══ PASSAGE FOR REVIEW

Wednesday, October 21, 2009

Hud may not loan on homes near drilling

Interesting article from another blog

The only ones getting rich from all this natural gas development are Big Gas. Citizens will be stuck with diminished property values, clean-up of toxic air, water and soil and unending medical expenses.

The The Environmental Conservation Committee of The New York State Assembly issued a Draft Supplemental Generic Environmental Impact Statement governing natural gas drilling. This 3 page document is packed with great nuggets of information that people need to consider before opening the door to Big Gas.Here's something they never tell you when they show the picture of the gas well with only 2 tanks and landscaping.

First, the wells and the pipelines and compressors are joined at the hip.

As the song says: You can't have one without the other... Recently, Range Resources convinced the Denton City Council differently, Denton Succumbs to Greed. Range Resources to Drill 5 Wells, but they weren't telling the truth, of course.Another thing they never tell you is how the most valuable asset you own will be rendered worthless.

════
══ EXERCISE DATA

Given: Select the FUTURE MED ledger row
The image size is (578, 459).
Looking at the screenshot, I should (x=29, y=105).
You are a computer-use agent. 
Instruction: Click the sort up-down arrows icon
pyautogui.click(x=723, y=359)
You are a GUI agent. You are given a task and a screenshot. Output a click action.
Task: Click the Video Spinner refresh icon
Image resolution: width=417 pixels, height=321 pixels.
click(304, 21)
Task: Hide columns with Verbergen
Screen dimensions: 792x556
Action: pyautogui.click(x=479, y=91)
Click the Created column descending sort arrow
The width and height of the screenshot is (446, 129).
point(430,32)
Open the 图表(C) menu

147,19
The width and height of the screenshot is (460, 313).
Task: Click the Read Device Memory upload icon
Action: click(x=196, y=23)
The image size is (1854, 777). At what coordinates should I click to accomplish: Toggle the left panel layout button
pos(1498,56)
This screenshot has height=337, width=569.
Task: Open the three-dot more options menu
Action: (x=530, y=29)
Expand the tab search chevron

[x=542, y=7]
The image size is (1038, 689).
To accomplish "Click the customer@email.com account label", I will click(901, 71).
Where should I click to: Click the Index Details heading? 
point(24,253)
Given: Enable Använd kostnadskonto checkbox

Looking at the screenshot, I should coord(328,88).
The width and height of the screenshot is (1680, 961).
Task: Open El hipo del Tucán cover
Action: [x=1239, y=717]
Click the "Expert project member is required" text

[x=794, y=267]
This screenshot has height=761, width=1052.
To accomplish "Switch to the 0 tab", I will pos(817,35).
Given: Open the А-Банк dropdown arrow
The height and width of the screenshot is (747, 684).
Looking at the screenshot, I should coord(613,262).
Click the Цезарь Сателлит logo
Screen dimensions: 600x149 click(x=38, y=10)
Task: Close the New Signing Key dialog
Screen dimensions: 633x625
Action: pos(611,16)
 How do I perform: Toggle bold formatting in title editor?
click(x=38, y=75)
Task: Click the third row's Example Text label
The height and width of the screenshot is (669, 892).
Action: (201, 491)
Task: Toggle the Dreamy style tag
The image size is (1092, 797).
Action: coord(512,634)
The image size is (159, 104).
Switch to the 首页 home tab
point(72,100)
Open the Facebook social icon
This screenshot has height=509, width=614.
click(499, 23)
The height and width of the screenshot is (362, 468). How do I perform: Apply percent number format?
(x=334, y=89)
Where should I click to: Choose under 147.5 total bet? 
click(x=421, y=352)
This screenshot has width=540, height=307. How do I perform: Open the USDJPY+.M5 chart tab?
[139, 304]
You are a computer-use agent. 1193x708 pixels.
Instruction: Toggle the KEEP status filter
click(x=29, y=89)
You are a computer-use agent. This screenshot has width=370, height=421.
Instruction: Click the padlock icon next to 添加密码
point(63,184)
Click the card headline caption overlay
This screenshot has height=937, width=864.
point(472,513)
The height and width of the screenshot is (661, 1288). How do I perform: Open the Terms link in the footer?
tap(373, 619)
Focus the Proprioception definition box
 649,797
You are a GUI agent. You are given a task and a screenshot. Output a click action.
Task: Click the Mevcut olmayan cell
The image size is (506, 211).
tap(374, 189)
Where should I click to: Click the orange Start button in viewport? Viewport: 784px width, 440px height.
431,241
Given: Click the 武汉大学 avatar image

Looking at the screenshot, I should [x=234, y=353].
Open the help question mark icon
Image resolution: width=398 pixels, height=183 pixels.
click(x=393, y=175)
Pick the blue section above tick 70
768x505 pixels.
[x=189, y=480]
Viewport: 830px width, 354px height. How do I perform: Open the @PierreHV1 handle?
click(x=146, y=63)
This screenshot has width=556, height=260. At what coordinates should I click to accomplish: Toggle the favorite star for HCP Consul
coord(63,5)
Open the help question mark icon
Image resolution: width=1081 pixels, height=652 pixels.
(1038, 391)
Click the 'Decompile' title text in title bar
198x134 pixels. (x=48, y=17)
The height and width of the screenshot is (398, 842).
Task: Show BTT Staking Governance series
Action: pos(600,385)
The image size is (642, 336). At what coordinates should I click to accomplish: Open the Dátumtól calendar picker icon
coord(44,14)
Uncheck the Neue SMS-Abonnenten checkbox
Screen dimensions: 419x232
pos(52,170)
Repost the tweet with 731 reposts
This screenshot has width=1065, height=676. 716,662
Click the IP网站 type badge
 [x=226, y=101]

════

TASK REQUIREMENTS:
(1) In the blog post on natural gas drilling, which committee issued the Draft Supplemental Generic Environmental Impact Statement?
(2) Copy out the part of the blog post on natural gas drilling starting with "Wednesday, October 21, 2009" and going on through "unending medical expenses.".

SOLUTIONS PER TASK:
(1) The Environmental Conservation Committee of the New York State Assembly.

(2)
Wednesday, October 21, 2009

Hud may not loan on homes near drilling

Interesting article from another blog

The only ones getting rich from all this natural gas development are Big Gas. Citizens will be stuck with diminished property values, clean-up of toxic air, water and soil and unending medical expenses.